Flipping heck my brain hurts it has had such a stretching over the last week or so with all the intense research. It really has been like chucking a jug of lard on a running machine and expecting it to run a marathon. I will be the first person to say that child rearing is the hardest job I have ever done – no other has driven me to the brink of madness and the comfort of drink in the same a way! It’s emotionally and physically taxing and that’s enough quite frankly but it is not necessarily a tax on the brain (questions on quantum physics from Cassidy aside).
So the last week of - trawling the internet reading medical data and reports that are pretty indecipherable, sending emails to Singapore, Italy, Denmark and the States about clinical trials, speaking to the Vice president of a pharmaceutical company that calls you from New York to discuss a possible drug option while Kitty hangs off my leg asking for sweeties – well it’s all been a bit too much for my flab bucket of a brain. Though, emotion of the current situation aside, it has also been really, really interesting and I’m feeling so much more informed about Paul’s disease.

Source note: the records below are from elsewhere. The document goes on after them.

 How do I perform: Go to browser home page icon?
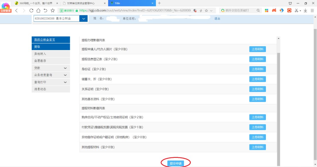click(x=38, y=10)
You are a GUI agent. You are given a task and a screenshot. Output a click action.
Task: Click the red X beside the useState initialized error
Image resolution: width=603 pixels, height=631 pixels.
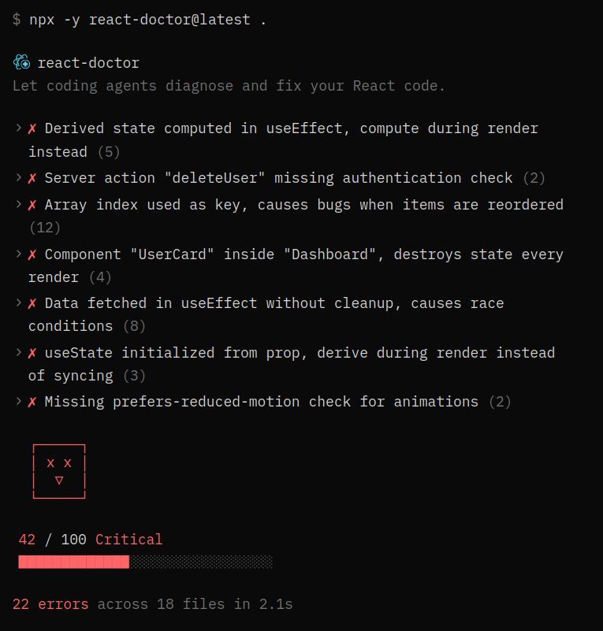[x=32, y=353]
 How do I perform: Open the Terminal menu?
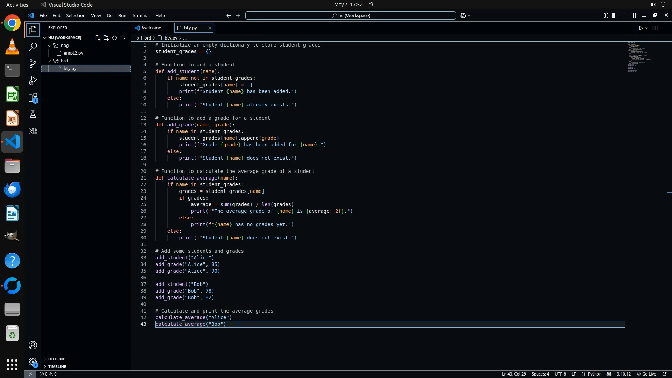[x=141, y=15]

One of the promising looking drugs that I have found online is one called ‘Pralatrexate’. It’s been popping up everywhere and after a bit of digging I have found out it’s been on trial in the US and looks really optimistic as an alternative to the current chemo options for Peripheral T-Cell Lymphoma. But they are currently waiting on a decision on licensing for public use from the Food and Drug Association and that may or may not happen in September. I had a great conversation with the vice president of the pharmaceutical company who have invested in this, he explained all the red tape issues and the hopes of it being licensed and also that they are actually trialling the drug again in conjunction with another type of chemo at the moment. He said if I want to explore the possibility of bringing Paul over then he would help me find an ‘investigator’ (I think this is the person who runs the trial for each institution), to see whether he might be eligible. Which is obviously amazing, but also very daunting when thinking that we might have to relocate to the US for a while.

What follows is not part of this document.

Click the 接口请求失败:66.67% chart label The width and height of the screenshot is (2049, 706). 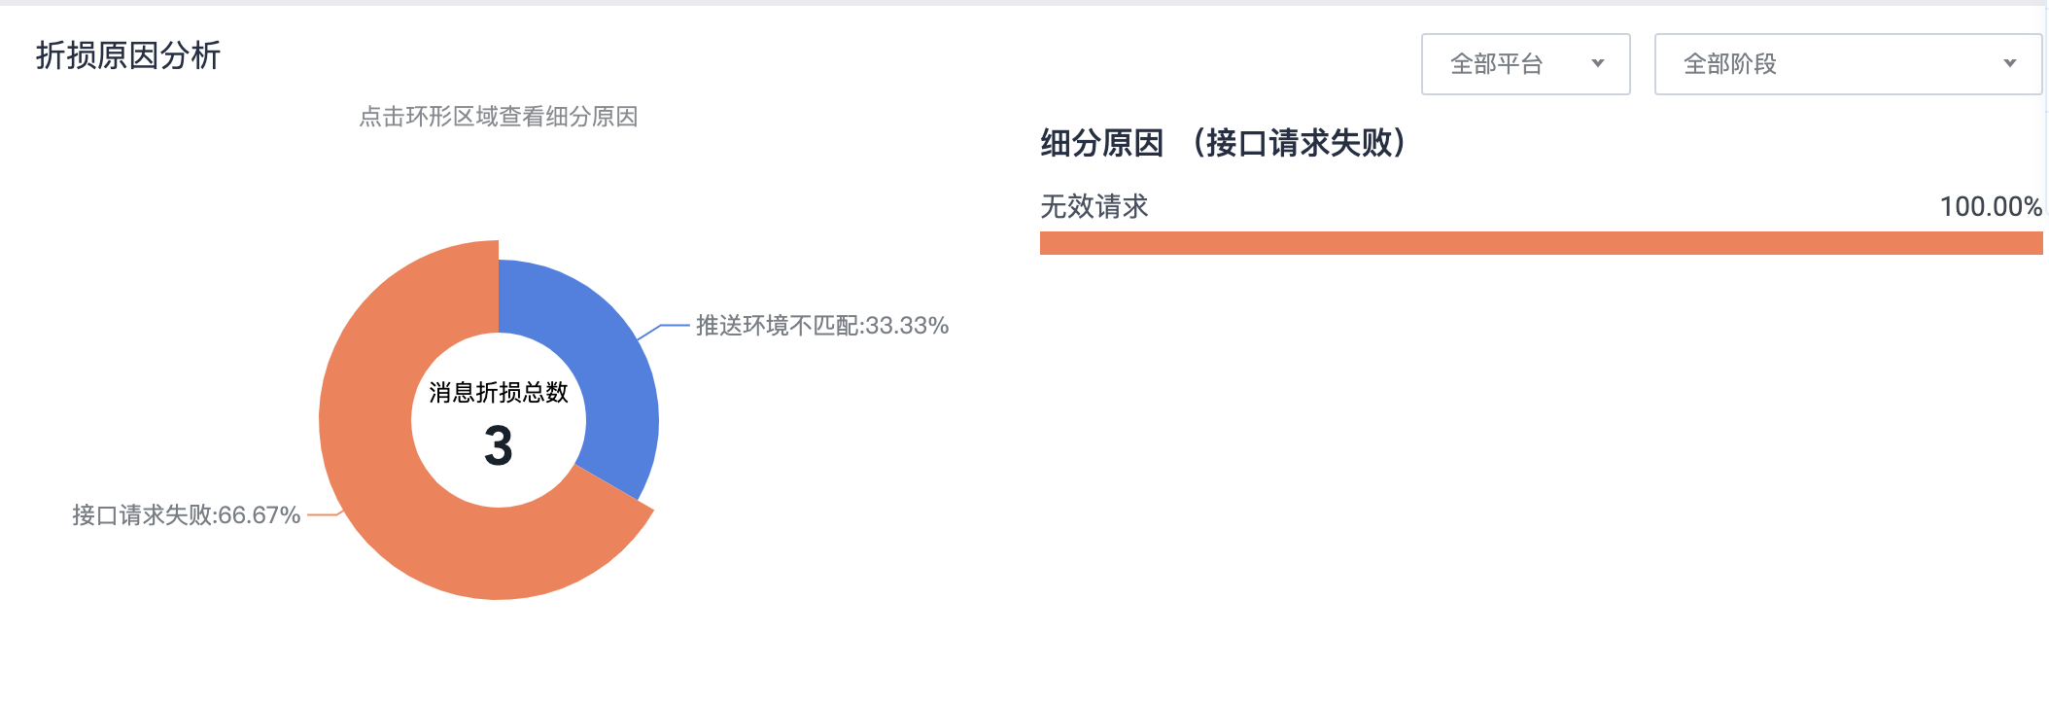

But, in the meantime Paul has had his chat with the consultant yesterday about the plan in terms of his next drug option and blow me if they didn’t say they thought that ‘Pralatrexate’ was the way forward. They have suggested the same regime that he would have followed had he got onto this trial in NYC! Apparently although the drug isn’t licensed yet they can apply for it on compassionate grounds because of the promising outlook of the drug for Paul. How amazing is that? Not only has it confirmed that UCH is just the most shit hot medical institution ever but it has also reassured me that my hours spent researching have been worthwhile……

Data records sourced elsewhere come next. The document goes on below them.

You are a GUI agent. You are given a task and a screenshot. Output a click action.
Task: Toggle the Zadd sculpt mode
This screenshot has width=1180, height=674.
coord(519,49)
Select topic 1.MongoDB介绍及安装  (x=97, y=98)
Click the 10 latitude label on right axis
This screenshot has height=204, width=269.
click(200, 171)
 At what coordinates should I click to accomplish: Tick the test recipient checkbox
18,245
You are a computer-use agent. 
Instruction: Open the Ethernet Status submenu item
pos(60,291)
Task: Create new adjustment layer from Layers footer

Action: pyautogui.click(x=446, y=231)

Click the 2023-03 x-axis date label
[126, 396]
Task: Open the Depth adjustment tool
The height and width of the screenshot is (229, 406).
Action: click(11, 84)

So we have to have a meeting with the consultants next week but all being well he may be able to start the regime pretty quickly. Shit I thought that the docs were going to advise palliative care and tell us it was all over but it isn’t. Even if they had I would have told them they are mad and they don’t know Paul and we are not ready to lie down and die– but as it turns out I don’t need to. We have been given a glimmer and that’s enough for us. So fingers crossed that all goes smoothlyish next week
All chant : “For the love of love – give Paul and Hannah a fucking break!”